Die Schwierigkeit dabei ist mehr eine Sache der Konzentration, denn ich darf an nichts anderes denken, als an die Bewegung. Die Bewegung wird so langsam, dass man sie von außen gar nicht mehr wahrnehmen kann. Sobald mein Bewusstsein abgelenkt wird, wenn ich an etwas anderes denke, wird die Bewegung sofort schneller oder hört auf. Gleichzeitig muss ich versuchen, die Beinspannung konstant zu halten und auch auf den linken Arm zu achten.

Interessant ist es zu beobachten, wenn man im Training diese Übung 3 bis 4 Minuten machen lässt: Der Anfänger ist schon mit dem ganzen Satz fertig, während der Fortgeschrittene erst die Hand geöffnet hat. Dies ist vielleicht auch ein Grund, warum dieser Satz “die dreifache Verehrung Buddhas” heißt. Buddha sagte: “Wenn ich gehe, gehe ich; wenn ich esse, esse ich.” Das heißt, sein Bewusstsein ist konzentriert auf das, was er gerade tut. Diese Fähigkeit muss entwickelt werden, um die Bewegungen so langsam machen zu können.

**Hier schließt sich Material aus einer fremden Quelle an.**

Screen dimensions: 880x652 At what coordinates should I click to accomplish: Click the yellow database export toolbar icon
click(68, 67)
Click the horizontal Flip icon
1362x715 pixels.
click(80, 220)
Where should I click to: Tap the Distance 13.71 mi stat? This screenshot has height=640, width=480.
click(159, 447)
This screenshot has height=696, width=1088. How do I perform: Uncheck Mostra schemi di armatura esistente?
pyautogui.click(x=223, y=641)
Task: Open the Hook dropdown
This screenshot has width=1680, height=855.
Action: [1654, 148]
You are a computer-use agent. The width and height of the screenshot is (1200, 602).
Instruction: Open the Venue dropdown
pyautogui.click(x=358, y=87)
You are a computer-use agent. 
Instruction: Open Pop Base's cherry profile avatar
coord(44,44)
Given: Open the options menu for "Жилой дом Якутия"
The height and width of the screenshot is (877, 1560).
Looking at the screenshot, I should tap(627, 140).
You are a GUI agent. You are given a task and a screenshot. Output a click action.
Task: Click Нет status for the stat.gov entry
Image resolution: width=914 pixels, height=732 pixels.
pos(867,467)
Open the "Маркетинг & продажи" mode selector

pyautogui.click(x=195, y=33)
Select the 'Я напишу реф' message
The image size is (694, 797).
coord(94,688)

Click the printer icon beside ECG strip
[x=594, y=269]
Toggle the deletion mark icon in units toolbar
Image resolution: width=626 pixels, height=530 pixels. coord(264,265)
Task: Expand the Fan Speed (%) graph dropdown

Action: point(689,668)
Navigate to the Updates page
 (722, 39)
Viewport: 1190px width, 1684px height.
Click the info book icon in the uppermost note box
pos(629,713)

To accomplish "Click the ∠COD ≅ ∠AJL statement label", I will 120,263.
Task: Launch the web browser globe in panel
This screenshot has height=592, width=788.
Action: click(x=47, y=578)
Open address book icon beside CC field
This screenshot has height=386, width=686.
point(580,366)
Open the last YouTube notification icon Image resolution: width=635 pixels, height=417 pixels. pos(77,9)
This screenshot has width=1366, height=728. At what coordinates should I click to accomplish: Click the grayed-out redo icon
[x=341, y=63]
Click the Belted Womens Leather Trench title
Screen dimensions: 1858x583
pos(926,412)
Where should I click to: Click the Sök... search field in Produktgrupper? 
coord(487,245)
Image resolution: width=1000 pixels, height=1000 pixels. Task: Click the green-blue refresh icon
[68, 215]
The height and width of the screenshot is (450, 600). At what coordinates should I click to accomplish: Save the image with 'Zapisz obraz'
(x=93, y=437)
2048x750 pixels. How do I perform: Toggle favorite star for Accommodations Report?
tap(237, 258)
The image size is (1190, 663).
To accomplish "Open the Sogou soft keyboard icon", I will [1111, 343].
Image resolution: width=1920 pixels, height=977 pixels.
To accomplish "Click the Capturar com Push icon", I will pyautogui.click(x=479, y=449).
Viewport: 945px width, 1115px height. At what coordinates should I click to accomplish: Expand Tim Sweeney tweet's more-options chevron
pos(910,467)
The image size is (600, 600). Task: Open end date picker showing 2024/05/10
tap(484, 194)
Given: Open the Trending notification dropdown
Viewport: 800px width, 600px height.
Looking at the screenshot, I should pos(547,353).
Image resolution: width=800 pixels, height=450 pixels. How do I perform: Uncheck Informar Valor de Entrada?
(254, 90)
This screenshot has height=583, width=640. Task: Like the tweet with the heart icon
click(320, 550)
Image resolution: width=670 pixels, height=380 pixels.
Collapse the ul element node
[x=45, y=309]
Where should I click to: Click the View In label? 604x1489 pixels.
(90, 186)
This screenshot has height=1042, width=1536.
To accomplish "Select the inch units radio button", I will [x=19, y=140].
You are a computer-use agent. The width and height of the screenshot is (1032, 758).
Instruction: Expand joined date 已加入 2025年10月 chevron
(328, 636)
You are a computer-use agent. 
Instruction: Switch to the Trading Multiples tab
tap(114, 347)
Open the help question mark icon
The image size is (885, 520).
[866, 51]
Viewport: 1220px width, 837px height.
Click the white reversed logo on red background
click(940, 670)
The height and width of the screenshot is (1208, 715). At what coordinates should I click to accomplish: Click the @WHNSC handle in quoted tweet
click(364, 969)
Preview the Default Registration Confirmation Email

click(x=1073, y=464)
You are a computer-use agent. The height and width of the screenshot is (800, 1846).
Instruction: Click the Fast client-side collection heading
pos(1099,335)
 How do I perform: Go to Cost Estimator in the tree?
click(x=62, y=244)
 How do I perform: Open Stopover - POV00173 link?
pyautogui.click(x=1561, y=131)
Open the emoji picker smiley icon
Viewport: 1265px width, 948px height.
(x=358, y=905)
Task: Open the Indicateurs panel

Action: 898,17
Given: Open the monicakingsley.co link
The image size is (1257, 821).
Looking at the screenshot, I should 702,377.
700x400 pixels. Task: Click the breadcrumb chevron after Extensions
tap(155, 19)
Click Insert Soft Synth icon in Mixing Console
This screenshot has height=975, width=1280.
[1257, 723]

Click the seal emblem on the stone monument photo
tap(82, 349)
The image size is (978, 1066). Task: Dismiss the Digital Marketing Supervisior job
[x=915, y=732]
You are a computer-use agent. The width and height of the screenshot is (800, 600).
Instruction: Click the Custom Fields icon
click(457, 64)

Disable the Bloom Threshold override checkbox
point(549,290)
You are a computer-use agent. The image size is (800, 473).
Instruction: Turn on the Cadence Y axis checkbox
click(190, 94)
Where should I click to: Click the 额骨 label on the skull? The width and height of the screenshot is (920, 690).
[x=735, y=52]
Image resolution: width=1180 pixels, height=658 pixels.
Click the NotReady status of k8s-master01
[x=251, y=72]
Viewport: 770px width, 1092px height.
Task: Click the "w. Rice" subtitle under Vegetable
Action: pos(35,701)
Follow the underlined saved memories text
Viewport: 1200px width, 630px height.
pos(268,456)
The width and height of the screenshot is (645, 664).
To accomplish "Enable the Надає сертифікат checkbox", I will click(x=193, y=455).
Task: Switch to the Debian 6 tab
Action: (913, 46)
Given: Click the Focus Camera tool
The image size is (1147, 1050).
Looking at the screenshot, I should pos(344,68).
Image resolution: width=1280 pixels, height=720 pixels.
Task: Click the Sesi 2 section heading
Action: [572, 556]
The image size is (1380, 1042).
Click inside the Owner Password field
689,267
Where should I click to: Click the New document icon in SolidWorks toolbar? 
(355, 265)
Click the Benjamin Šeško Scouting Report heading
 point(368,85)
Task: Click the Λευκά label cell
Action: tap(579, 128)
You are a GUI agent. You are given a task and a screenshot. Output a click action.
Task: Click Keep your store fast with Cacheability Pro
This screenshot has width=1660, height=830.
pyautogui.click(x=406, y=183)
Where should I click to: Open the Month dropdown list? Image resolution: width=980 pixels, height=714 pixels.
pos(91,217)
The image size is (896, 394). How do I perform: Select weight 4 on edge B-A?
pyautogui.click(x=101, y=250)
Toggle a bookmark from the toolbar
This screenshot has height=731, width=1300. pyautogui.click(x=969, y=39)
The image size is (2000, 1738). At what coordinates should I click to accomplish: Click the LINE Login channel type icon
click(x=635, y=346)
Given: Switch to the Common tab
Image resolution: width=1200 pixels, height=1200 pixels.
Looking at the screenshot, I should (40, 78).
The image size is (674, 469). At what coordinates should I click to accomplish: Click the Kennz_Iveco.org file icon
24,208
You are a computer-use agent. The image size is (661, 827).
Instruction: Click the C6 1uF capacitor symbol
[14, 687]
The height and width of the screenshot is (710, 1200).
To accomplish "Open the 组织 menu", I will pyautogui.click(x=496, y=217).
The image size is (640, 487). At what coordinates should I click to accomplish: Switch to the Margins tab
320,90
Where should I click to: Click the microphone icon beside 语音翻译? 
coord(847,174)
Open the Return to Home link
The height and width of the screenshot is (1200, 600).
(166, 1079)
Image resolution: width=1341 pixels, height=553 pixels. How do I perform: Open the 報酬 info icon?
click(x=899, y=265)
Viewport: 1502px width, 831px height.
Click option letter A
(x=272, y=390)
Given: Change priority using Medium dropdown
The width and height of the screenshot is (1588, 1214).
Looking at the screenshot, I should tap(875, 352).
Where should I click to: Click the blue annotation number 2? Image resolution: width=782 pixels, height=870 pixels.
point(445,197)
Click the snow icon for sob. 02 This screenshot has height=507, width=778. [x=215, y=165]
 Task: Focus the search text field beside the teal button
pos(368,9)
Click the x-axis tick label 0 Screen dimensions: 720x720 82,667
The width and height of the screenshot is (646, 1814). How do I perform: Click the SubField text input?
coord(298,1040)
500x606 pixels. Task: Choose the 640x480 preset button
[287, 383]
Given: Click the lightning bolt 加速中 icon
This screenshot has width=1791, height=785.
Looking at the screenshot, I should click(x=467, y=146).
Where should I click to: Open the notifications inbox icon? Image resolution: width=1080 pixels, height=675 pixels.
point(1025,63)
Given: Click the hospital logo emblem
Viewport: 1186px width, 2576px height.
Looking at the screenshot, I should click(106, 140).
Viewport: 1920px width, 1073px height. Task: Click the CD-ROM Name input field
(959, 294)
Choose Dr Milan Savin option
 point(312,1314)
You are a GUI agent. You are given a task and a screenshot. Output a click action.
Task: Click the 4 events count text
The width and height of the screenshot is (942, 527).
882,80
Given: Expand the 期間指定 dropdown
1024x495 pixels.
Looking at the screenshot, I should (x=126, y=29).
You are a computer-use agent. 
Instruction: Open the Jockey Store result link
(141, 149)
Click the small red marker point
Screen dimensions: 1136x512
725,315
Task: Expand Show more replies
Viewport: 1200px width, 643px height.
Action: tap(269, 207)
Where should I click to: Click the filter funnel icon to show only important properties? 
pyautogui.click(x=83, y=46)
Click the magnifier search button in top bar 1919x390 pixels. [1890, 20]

Oder anders, wenn man den 3. Satz der SNT so langsam macht, verehrt man die Methode Buddhas, indem man sie praktiziert. Dabei spielt es keine Rolle, ob man in einem Tag um den Boddhi-Baum (der Baum, unter dem Buddha erleuchtet wurde) herumgeht oder in einer Stunde dreimal Fook-Sau vorschiebt. Die SNT hat natürlich noch viel mehr Aspekte, aber ich will es damit bewenden lassen und hoffe, ein paar Anregungen geliefert zu haben, sich eingehender mit der “kleinen Idee” zu beschäftigen.

Quelle:  EWTO Wing Tsun Welt , Nr. 3 (Der Artikel wurde redaktionell angepasst.)